COVID and Isolation

The COVID pandemic has produced many changes in our society. Far too many have been affected directly by death, lingering illness, and economic devastation. These types of losses overshadow the very real psychological toll the pandemic has taken on those who have gone relatively untouched by loss of friends and loved ones or even a decline in income.

In our industry, many of us have been able to continue working remotely. Others have continued working wearing masks and social distancing. In so many practical ways, this is very fortunate. However, it has had its costs. Some social interactions do occur through videoconferencing. At ABS, we have games, happy hours, lunches, and other team building activities remotely, but these activities cannot fully substitute for face-to-face interactions. Likewise, masked faces and social distancing separate us for very valid reasons, but this separation has its costs.
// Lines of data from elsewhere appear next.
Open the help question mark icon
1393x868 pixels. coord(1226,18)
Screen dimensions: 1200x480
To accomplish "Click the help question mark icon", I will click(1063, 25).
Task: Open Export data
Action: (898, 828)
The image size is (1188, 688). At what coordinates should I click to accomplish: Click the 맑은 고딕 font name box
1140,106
The causal interactions that could occur between staff and departments are largely gone. These are replaced with Zoom meetings and agendas seeking results rather than personal interactions that help to forge relationships. Often interactions center around what needs to be accomplished and what problems need to be addressed. This is not bad, but it can weaken the connections between people and isolate groups from one another.
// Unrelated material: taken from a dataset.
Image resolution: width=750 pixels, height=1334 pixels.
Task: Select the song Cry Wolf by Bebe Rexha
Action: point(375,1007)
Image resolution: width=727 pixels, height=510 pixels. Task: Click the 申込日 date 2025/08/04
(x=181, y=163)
Pre-COVID separations between departments and limited communication between departments were not uncommon, but there were more opportunities for interactions between people from different groups. Now, by intention, there is more separation. This separation weakens bonds between people and groups. It can create a sense of isolation and magnify differences because there are fewer opportunities to build relationships.

As we move out the of pandemic, we must realize that even in economically viable organizations that there is much to re-build and that some damage has been done. Prudent and necessary medical measures have stressed our social fabric. We must recognize this and work to make it better. Working remotely, video meetings, etc., all have their benefits, but so do causal interactions at lunch or over a cup of coffee. As we move out of the current situation, we need to find the best of both worlds for us and our organizations.